Dirán que es una mentalidad egoísta, que al abortar se matan vidas y proyectos de futuro. Y puede que ese óvulo inseminado llegue a ser el Steve Jobs del nuevo siglo y haga contribuciones asombrosas al mundo o puede que se convierta en una mala persona, asesina, pedófila o algo peor. ¿Cómo saberlo? Y, en cualquier caso, ¿por qué jugar a esa lotería? Son ejemplos extremistas, pero si se piensa detenidamente, no considero más egoísta privar a un nonato de un mundo en el que encontrará constante insatisfacción, enfermedades, contaminación y, según dónde le toque nacer, guerras, que darle la vida solamente para satisfacer unos principios morales occidentales y arcaicos. Unos principios que, además, resultan hipócritas teniendo en cuenta que existen supuestos lícitos para algunos pro-vida que no se manifiestan sobre el aborto en caso de riesgo para la madre o incluso temas éticamente relacionados como la inseminación artificial. Si la vida ocurre antes del nacimiento, ¿no deberían ser también reprochables estas prácticas donde algunos embriones nunca llegarán a nacer?

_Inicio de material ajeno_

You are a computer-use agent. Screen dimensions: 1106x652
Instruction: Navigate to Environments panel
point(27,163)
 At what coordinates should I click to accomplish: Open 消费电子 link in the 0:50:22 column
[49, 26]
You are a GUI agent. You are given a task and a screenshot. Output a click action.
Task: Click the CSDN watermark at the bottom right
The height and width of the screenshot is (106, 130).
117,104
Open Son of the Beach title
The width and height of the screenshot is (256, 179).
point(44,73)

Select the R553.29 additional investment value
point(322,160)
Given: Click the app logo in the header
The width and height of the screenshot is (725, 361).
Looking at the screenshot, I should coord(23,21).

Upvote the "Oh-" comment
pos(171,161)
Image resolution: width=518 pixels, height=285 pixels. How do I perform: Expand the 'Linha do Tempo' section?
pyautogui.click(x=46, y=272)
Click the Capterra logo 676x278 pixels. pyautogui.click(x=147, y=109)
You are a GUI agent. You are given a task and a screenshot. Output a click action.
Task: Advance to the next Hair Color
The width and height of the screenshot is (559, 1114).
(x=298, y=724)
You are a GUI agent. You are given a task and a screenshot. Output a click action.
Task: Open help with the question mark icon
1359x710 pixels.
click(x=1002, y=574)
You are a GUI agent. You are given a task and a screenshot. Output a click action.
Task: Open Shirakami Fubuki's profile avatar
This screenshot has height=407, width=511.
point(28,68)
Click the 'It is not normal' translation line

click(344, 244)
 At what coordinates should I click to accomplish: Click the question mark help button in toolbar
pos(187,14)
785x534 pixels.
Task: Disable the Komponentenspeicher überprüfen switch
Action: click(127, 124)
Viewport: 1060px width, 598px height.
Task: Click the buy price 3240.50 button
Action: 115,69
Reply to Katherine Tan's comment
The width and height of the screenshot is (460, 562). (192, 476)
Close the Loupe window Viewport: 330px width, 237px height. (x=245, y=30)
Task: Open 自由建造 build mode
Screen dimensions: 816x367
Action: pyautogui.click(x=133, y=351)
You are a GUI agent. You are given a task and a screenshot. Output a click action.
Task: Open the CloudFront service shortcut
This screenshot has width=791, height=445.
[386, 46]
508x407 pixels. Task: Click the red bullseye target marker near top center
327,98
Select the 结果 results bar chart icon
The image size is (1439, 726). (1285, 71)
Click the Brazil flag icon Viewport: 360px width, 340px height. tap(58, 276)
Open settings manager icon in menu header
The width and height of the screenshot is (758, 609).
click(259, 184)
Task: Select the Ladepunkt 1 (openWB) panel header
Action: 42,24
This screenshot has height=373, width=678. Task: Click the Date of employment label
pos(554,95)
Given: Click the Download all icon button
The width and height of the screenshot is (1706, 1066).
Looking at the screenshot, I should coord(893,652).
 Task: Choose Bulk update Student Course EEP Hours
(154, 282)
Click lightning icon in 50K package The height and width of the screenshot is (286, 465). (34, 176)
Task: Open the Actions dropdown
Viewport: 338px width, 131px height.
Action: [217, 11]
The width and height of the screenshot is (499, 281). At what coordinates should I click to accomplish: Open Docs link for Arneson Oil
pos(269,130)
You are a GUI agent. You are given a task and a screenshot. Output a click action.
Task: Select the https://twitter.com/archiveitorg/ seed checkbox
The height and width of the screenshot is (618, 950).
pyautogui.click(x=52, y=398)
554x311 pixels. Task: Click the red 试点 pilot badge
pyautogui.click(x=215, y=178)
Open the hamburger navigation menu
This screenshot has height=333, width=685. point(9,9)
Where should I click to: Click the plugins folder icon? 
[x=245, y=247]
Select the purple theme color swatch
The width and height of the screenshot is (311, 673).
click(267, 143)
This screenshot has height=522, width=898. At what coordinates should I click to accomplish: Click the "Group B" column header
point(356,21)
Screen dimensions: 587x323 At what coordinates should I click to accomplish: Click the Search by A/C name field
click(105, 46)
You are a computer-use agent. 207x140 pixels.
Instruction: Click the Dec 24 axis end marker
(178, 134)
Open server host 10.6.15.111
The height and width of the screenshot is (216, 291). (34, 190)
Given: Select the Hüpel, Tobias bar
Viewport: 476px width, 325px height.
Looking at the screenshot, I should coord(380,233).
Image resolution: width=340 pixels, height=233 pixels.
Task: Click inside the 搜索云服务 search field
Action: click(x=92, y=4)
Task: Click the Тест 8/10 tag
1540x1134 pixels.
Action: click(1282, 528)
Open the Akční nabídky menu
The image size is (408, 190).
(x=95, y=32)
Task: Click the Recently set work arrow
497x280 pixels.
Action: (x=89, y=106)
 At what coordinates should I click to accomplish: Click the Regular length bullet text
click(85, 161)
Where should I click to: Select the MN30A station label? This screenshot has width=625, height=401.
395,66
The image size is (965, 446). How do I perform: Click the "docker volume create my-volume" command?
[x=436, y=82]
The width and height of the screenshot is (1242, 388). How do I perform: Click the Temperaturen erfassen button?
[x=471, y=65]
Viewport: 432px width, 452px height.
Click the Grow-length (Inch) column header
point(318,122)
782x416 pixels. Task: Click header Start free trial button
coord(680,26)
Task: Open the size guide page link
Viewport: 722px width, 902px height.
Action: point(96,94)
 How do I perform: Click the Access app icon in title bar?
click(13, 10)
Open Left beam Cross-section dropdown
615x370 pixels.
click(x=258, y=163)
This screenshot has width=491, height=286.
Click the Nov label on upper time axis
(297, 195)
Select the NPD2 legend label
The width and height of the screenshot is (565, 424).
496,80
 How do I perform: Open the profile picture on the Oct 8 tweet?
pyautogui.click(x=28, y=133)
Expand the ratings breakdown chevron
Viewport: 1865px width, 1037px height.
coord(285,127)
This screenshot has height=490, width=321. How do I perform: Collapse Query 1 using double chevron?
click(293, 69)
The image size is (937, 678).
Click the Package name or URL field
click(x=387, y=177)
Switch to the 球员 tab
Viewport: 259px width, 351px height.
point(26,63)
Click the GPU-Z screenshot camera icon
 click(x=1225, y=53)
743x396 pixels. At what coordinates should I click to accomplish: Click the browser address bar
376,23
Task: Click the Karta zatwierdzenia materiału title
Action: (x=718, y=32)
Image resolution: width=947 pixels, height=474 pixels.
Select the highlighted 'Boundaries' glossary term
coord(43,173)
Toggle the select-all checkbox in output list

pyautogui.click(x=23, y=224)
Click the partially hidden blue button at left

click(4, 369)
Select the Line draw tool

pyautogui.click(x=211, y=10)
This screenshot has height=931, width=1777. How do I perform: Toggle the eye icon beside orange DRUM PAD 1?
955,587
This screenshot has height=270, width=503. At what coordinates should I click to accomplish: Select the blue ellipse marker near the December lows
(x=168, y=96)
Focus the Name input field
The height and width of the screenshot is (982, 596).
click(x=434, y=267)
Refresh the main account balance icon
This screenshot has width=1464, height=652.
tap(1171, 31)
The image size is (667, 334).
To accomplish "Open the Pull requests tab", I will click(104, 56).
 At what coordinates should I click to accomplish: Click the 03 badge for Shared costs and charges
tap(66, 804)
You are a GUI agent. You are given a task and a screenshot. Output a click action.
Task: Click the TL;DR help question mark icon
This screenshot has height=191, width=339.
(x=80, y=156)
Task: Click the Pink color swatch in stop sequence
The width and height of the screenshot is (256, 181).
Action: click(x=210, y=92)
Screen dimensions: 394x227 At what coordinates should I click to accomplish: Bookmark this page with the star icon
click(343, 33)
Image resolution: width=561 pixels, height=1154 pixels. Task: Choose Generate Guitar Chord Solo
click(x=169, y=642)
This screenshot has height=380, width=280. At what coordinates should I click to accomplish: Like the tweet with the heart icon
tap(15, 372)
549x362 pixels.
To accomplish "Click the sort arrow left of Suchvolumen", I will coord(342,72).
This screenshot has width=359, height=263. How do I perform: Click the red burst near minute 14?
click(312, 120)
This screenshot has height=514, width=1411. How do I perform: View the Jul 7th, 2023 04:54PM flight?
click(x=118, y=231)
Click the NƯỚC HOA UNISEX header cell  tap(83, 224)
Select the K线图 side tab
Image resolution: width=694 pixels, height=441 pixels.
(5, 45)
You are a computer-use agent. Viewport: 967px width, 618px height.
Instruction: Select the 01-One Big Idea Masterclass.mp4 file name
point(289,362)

Lo cierto es que despenalizar el aborto no erosiona la fe de nadie, pero sí otorga el control a las mujeres sobre su cuerpo y sus creencias. Y no se trata solo de renunciar a tener un determinado estilo de vida para criar a un hijo, que no deja de ser una gran inversión de tiempo, esfuerzo y, sobre todo, dinero. Para mí, tener descendencia no tiene nada que ver con la generosidad ni el altruismo, sino con una idea egocéntrica que responde a una necesidad biológica –perpetuar nuestros genes–, aunque una vez se tiene, paradójicamente, se esté dispuesto a darlo todo por ella. Tampoco puedo saberlo, pero si voy a tener un jardín que no he pedido, al menos me gustaría elegir las flores.